[Pixel coordinate grounding data]
□ □ □ □

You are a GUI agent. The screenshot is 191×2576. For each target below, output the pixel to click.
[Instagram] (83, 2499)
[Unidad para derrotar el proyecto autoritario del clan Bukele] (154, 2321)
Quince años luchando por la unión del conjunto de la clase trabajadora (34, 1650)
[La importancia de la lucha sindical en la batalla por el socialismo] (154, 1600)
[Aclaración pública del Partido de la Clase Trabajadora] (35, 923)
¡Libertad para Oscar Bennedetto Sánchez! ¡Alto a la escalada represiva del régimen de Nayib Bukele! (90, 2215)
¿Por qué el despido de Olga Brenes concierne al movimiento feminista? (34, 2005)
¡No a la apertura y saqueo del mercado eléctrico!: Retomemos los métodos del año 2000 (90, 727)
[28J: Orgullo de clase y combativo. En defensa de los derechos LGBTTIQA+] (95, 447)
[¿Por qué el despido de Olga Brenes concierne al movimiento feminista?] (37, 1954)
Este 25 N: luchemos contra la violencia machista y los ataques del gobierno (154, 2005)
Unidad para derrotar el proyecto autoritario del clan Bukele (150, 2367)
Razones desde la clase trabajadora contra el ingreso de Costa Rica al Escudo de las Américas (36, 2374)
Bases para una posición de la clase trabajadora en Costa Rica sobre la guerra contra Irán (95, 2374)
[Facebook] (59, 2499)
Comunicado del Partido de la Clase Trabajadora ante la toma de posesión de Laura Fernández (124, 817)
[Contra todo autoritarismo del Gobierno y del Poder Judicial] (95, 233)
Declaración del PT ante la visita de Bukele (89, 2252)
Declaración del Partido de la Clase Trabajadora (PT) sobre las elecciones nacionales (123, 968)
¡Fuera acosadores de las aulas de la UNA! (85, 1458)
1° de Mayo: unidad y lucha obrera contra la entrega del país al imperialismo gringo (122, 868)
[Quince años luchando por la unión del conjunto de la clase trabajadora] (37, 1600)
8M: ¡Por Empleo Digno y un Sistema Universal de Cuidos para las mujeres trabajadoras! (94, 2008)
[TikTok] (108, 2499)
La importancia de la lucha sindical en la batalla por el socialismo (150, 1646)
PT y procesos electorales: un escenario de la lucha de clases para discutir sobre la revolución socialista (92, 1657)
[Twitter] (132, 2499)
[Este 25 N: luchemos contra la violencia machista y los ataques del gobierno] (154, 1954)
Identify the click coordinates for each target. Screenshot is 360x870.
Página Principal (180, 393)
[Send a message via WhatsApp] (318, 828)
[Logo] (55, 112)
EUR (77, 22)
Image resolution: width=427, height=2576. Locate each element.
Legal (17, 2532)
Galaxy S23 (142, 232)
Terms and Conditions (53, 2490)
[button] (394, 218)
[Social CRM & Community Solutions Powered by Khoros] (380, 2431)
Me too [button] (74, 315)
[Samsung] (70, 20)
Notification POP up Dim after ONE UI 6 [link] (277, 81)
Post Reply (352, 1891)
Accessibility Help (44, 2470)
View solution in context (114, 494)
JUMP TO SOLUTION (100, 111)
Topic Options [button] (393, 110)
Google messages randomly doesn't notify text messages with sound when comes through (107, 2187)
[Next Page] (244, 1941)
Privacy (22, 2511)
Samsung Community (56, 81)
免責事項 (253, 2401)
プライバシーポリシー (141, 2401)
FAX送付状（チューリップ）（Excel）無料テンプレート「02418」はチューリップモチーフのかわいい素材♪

□ □ □ □

The problem
Set down the entries again, exactly as they stand above.

Answer area
You are a GUI agent. The screenshot is 191×2576. For each target below, output the pixel to click.
[Instagram] (83, 2499)
[Unidad para derrotar el proyecto autoritario del clan Bukele] (154, 2321)
Quince años luchando por la unión del conjunto de la clase trabajadora (34, 1650)
[La importancia de la lucha sindical en la batalla por el socialismo] (154, 1600)
[Aclaración pública del Partido de la Clase Trabajadora] (35, 923)
¡Libertad para Oscar Bennedetto Sánchez! ¡Alto a la escalada represiva del régimen de Nayib Bukele! (90, 2215)
¿Por qué el despido de Olga Brenes concierne al movimiento feminista? (34, 2005)
¡No a la apertura y saqueo del mercado eléctrico!: Retomemos los métodos del año 2000 (90, 727)
[28J: Orgullo de clase y combativo. En defensa de los derechos LGBTTIQA+] (95, 447)
[¿Por qué el despido de Olga Brenes concierne al movimiento feminista?] (37, 1954)
Este 25 N: luchemos contra la violencia machista y los ataques del gobierno (154, 2005)
Unidad para derrotar el proyecto autoritario del clan Bukele (150, 2367)
Razones desde la clase trabajadora contra el ingreso de Costa Rica al Escudo de las Américas (36, 2374)
Bases para una posición de la clase trabajadora en Costa Rica sobre la guerra contra Irán (95, 2374)
[Facebook] (59, 2499)
Comunicado del Partido de la Clase Trabajadora ante la toma de posesión de Laura Fernández (124, 817)
[Contra todo autoritarismo del Gobierno y del Poder Judicial] (95, 233)
Declaración del PT ante la visita de Bukele (89, 2252)
Declaración del Partido de la Clase Trabajadora (PT) sobre las elecciones nacionales (123, 968)
¡Fuera acosadores de las aulas de la UNA! (85, 1458)
1° de Mayo: unidad y lucha obrera contra la entrega del país al imperialismo gringo (122, 868)
[Quince años luchando por la unión del conjunto de la clase trabajadora] (37, 1600)
8M: ¡Por Empleo Digno y un Sistema Universal de Cuidos para las mujeres trabajadoras! (94, 2008)
[TikTok] (108, 2499)
La importancia de la lucha sindical en la batalla por el socialismo (150, 1646)
PT y procesos electorales: un escenario de la lucha de clases para discutir sobre la revolución socialista (92, 1657)
[Twitter] (132, 2499)
[Este 25 N: luchemos contra la violencia machista y los ataques del gobierno] (154, 1954)
Identify the click coordinates for each target. Screenshot is 360x870.
Página Principal (180, 393)
[Send a message via WhatsApp] (318, 828)
[Logo] (55, 112)
EUR (77, 22)
Image resolution: width=427, height=2576. Locate each element.
Legal (17, 2532)
Galaxy S23 (142, 232)
Terms and Conditions (53, 2490)
[button] (394, 218)
[Social CRM & Community Solutions Powered by Khoros] (380, 2431)
Me too [button] (74, 315)
[Samsung] (70, 20)
Notification POP up Dim after ONE UI 6 [link] (277, 81)
Post Reply (352, 1891)
Accessibility Help (44, 2470)
View solution in context (114, 494)
JUMP TO SOLUTION (100, 111)
Topic Options [button] (393, 110)
Google messages randomly doesn't notify text messages with sound when comes through (107, 2187)
[Next Page] (244, 1941)
Privacy (22, 2511)
Samsung Community (56, 81)
免責事項 (253, 2401)
プライバシーポリシー (141, 2401)
FAX送付状（チューリップ）（Excel）無料テンプレート「02418」はチューリップモチーフのかわいい素材♪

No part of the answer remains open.